[Items listed in a dataset]
=-=-=-=-=

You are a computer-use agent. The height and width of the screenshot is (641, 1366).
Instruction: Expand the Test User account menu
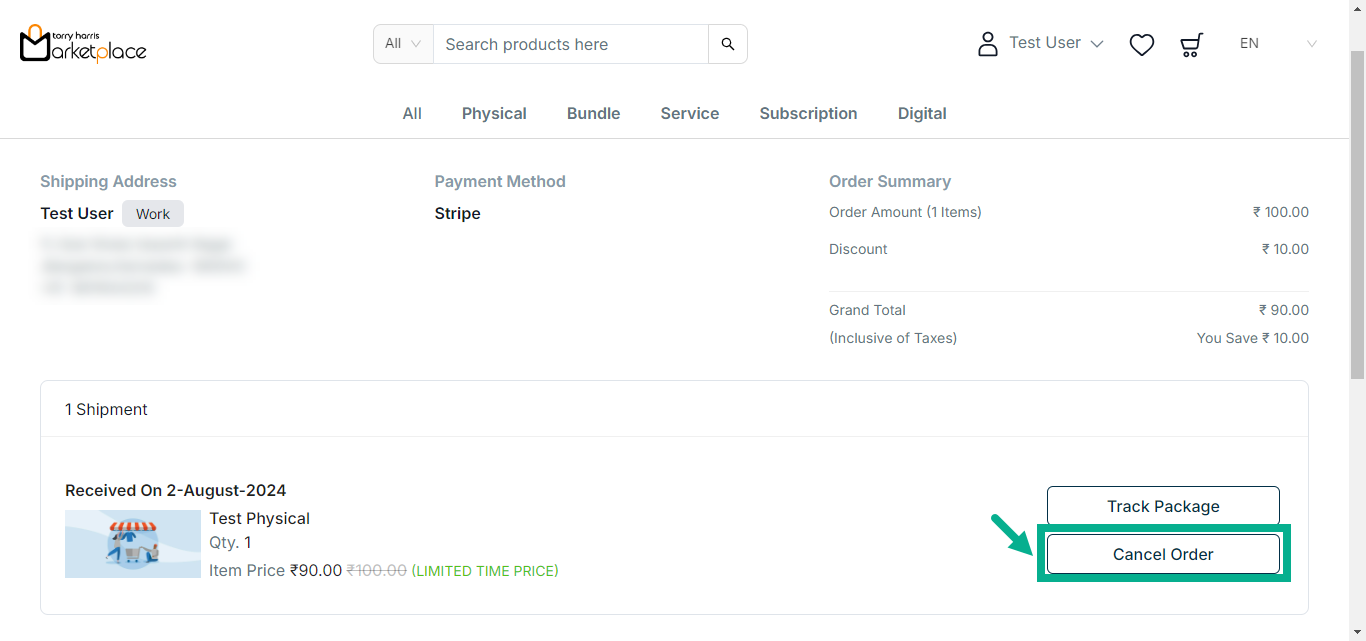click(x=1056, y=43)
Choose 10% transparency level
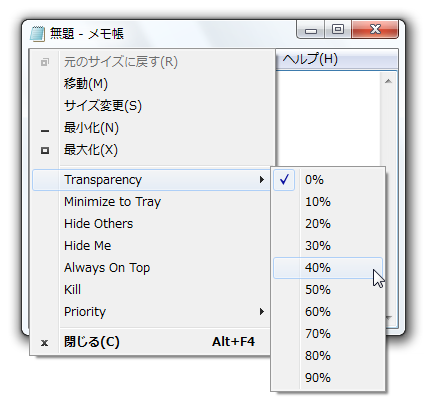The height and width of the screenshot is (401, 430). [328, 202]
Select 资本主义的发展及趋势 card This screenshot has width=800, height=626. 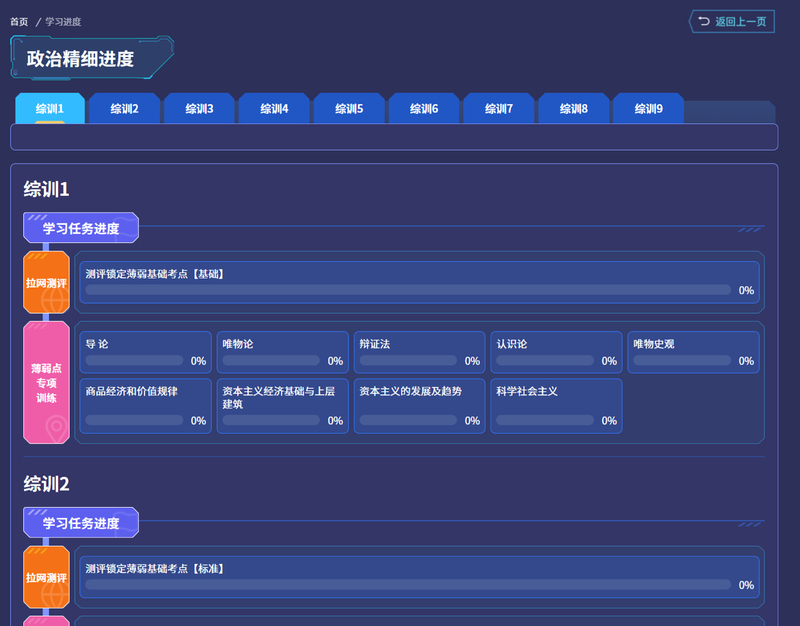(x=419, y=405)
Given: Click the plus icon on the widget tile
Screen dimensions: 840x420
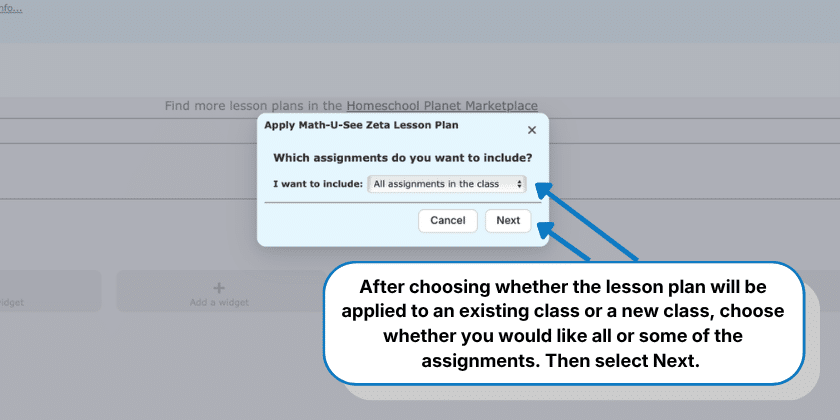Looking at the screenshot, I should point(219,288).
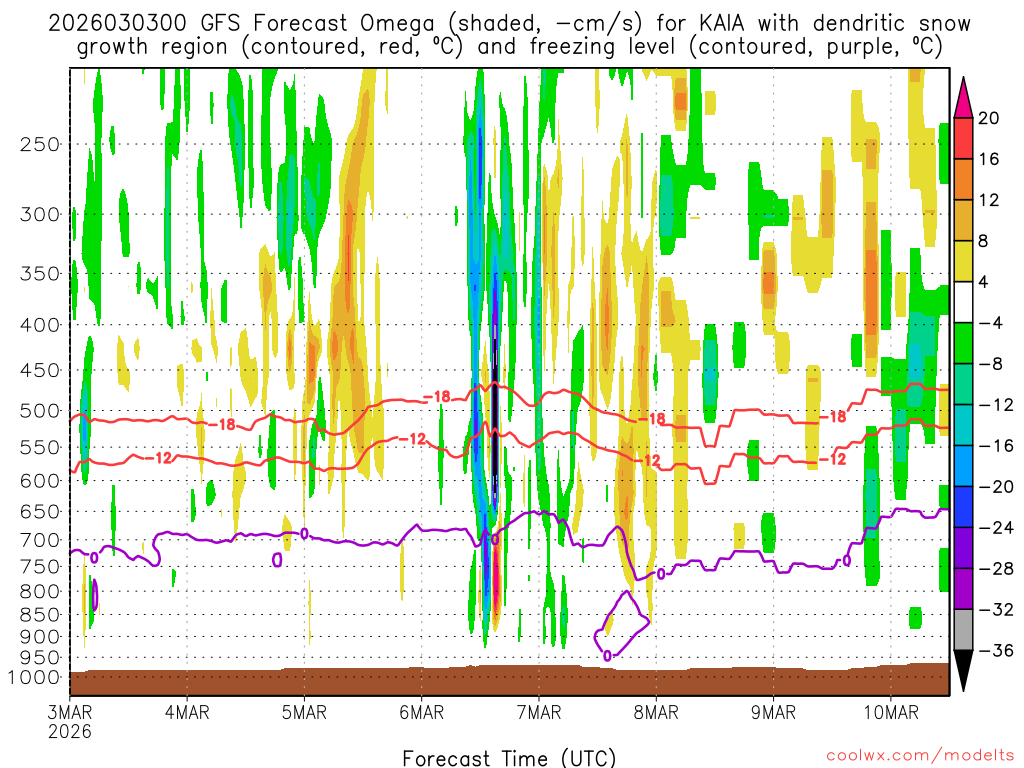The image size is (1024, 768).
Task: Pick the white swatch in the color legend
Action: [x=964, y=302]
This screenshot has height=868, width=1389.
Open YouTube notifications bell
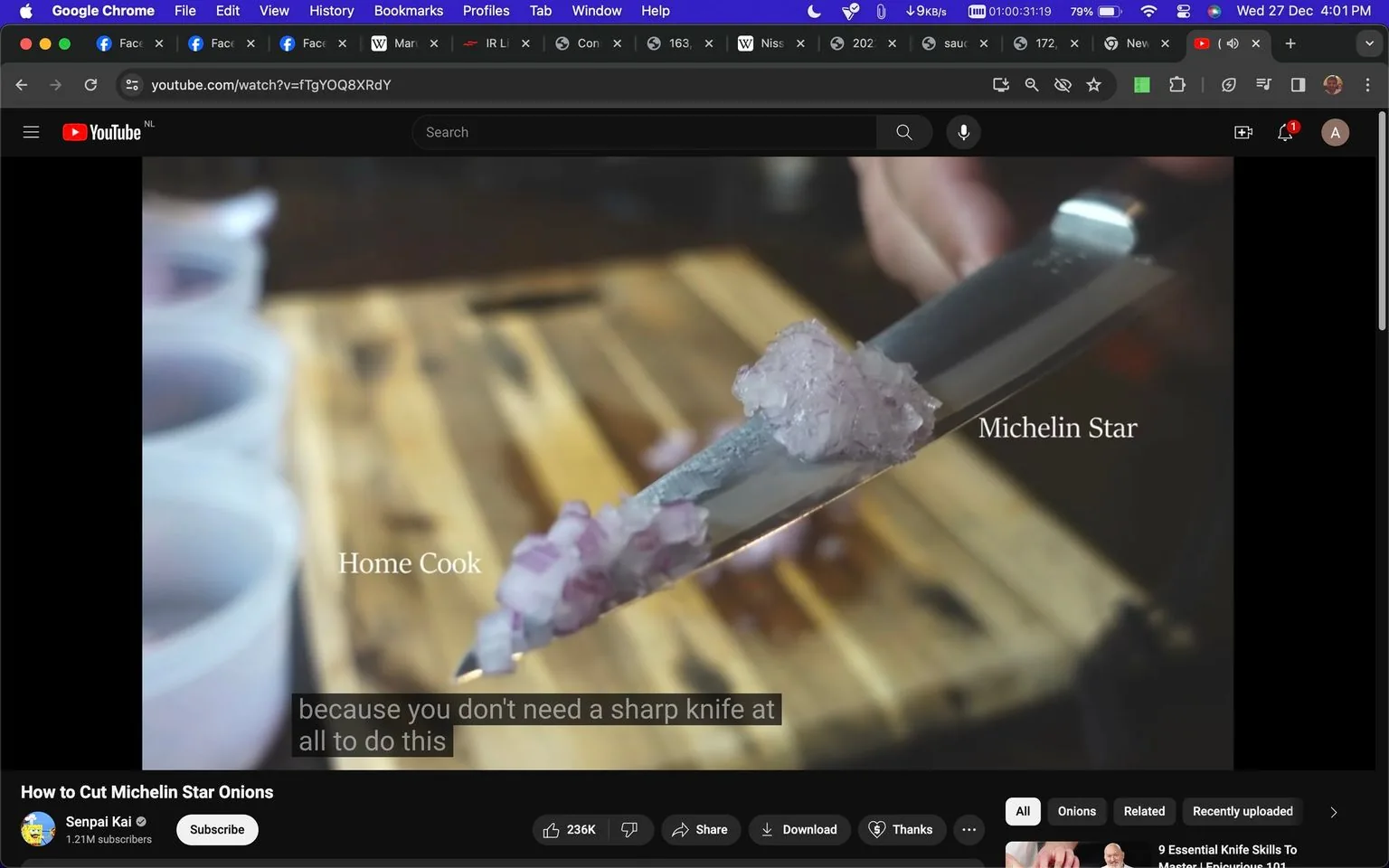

=-=-=-=-=

**WORK INSTRUCTIONS:**
Take the lines above starting at the one containing "Screen dimensions: 840x420" and ending at the one containing "This screenshot has height=868, width=1389.", and print them again exactly, without pictures.

**ANSWER TO THE EXERCISE:**
Screen dimensions: 840x420
Looking at the screenshot, I should point(219,288).
The image size is (1024, 768).
Task: Pick the white swatch in the color legend
Action: [x=964, y=302]
This screenshot has height=868, width=1389.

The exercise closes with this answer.